So.  Here we are.  I am out of words and trying to write a blog and you are reading the blog and expecting words.....and it just got weird.  So I am going to say this is a good place to stop blogging.  Not forever, but certainly for today.  I still have words left in me but I am going to save them and use them on things that require the due diligence of all parties to show up on equal footing.

Good luck out there.  Try and be thoughtful.  Try and be just.  Try to think beyond you.
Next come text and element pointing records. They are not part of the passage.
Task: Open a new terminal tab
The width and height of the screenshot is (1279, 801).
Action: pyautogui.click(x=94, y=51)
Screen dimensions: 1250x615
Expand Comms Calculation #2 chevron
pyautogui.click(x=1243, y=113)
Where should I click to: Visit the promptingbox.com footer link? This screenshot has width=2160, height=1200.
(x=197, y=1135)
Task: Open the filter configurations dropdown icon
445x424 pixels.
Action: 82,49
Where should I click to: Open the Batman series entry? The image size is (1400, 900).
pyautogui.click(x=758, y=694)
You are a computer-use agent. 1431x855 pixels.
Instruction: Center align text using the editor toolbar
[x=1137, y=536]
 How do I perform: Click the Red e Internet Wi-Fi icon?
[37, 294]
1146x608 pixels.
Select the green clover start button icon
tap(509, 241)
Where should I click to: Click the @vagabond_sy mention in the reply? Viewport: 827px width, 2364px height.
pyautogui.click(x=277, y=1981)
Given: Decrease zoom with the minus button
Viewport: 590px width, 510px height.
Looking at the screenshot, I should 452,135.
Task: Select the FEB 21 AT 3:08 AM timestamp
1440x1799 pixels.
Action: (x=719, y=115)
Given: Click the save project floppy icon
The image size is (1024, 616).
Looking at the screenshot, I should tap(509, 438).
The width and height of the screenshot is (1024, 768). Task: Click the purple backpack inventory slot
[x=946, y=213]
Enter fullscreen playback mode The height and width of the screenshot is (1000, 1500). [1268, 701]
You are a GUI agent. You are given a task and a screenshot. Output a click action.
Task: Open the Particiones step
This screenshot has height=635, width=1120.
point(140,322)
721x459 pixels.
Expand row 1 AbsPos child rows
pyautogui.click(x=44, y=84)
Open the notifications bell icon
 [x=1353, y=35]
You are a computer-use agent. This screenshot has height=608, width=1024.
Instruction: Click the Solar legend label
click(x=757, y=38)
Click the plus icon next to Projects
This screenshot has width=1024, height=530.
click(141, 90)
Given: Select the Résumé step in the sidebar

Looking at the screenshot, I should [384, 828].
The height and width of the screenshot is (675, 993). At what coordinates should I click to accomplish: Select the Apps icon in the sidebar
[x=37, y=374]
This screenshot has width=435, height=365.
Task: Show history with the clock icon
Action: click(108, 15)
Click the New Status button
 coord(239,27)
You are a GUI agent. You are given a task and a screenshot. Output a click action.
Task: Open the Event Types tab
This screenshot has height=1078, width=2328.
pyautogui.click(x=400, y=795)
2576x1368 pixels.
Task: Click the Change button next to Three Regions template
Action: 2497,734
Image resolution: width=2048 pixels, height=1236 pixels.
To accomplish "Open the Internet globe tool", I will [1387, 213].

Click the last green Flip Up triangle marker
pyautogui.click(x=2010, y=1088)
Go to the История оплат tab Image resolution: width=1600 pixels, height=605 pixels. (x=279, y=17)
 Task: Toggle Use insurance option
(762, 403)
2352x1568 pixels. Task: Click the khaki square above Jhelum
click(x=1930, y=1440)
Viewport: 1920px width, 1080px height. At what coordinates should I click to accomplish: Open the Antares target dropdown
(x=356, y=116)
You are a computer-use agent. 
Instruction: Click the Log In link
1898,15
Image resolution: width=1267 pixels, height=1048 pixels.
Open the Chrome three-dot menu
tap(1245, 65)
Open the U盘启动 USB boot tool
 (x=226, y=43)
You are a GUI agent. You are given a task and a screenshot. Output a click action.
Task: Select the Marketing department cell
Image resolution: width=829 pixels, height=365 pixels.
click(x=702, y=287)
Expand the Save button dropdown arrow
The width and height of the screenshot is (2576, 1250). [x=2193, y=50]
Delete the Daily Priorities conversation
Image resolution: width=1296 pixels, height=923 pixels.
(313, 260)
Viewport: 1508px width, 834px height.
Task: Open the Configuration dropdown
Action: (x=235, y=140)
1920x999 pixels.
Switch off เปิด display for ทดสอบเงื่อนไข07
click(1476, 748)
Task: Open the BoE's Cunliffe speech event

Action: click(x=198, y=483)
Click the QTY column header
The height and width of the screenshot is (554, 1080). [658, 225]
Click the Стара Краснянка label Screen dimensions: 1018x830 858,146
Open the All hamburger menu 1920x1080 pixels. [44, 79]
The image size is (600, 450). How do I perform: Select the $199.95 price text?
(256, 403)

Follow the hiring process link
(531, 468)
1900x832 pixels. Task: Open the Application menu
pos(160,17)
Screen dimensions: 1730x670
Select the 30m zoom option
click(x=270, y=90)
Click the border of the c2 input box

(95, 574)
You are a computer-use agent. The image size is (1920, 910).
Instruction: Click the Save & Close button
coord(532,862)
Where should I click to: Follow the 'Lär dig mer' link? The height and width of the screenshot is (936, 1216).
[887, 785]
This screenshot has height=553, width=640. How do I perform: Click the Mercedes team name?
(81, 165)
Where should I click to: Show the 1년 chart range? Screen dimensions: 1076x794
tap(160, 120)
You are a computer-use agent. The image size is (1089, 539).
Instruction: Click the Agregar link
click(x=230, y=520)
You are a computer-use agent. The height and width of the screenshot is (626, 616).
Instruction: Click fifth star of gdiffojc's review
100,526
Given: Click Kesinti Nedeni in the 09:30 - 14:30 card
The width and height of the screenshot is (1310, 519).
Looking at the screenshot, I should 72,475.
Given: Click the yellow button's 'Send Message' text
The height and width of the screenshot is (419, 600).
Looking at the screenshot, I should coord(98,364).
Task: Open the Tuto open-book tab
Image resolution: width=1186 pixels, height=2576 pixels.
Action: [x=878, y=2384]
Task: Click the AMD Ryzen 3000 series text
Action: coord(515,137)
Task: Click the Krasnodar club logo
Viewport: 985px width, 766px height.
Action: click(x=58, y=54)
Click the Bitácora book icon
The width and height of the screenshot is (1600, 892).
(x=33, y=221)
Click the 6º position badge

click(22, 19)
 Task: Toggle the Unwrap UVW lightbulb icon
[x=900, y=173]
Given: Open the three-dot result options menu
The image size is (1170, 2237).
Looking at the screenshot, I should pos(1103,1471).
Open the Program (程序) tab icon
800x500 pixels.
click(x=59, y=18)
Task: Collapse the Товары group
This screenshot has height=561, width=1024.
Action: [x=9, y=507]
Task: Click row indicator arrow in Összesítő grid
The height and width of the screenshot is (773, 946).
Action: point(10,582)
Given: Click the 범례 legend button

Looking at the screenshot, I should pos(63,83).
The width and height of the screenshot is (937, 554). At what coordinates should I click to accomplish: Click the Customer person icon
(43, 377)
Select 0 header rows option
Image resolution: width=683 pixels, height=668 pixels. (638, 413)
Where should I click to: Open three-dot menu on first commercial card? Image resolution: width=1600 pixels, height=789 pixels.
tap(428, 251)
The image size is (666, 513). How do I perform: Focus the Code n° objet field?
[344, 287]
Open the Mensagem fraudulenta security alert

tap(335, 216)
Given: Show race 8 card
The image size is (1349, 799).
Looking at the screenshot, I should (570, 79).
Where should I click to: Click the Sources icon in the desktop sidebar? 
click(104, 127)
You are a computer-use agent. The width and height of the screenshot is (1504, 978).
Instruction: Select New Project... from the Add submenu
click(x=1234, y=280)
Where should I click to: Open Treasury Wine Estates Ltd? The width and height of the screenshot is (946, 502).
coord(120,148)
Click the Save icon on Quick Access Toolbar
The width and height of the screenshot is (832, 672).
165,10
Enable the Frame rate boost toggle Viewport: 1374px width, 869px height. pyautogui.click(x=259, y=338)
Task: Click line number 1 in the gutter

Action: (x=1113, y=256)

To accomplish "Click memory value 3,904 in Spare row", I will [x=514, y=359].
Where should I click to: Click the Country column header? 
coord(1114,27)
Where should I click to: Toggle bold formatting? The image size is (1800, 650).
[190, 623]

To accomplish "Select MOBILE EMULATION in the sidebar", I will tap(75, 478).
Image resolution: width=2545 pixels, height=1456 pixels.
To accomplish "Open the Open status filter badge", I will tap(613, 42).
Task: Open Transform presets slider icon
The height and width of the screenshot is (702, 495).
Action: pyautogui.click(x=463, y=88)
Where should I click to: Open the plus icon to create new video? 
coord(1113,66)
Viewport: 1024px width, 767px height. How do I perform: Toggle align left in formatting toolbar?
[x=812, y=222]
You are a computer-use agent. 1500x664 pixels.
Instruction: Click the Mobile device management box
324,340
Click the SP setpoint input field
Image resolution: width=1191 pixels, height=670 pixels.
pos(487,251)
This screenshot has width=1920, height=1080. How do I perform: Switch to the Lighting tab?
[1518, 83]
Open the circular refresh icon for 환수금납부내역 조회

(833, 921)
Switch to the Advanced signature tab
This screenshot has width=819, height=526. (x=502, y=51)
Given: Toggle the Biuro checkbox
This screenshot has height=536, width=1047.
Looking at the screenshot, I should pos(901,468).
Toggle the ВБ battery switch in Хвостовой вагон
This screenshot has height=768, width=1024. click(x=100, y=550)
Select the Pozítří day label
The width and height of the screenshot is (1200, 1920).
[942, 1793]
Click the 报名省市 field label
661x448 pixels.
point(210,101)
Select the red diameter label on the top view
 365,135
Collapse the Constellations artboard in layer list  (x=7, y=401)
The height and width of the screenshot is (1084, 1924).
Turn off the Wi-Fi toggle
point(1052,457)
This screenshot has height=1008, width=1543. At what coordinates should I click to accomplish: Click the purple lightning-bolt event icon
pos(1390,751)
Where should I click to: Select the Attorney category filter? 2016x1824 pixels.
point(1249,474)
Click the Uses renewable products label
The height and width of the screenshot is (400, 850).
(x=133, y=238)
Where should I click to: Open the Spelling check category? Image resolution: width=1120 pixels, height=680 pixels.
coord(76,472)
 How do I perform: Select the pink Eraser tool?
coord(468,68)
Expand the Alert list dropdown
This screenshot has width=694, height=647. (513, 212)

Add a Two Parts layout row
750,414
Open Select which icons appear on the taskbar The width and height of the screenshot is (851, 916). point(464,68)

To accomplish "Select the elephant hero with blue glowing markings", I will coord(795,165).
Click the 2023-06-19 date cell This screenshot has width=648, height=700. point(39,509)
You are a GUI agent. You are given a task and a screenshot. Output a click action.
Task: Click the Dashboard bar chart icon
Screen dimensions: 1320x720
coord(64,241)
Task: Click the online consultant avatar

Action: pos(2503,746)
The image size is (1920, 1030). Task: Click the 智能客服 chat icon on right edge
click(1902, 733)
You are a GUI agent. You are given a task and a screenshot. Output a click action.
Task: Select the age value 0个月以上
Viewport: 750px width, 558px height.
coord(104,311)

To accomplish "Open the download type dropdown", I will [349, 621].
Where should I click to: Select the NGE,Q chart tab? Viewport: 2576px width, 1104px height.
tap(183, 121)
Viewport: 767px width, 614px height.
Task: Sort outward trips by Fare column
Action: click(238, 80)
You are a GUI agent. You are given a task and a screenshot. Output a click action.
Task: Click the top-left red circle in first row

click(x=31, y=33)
Try and be conscious of your words.....they aren't infinite.

*kiss*


Sunday, October 26, 2014

Good For Government Work

I guess it's a thing not to think much of "government workers".  We're wasting your tax dollars and stuff.  And I use "and stuff" here purposefully, not because I don't have the vocabulary to further explain all of the lame notions people have about the effort, pay and ability of government workers, but because I don't think better descriptors are worth wasting time on.  Especially after Friday.  Friday my partner and I, both government employees, happened to be off at home together when a really bad man started off a series of events that began and ended with the slaughter of a deputy sheriff. Two total. Also government employees. I say slaughter because that's what it was.  From their wounds it is clear, at least to me that: 1. He figured they'd be wearing vests.  2. He shot around that fact to escape being in trouble for whatever he was doing in the Motel 6 parking lot with a gun that looks to me like it should only be used in combat missions against robot-super-warriors.  But that's not my point.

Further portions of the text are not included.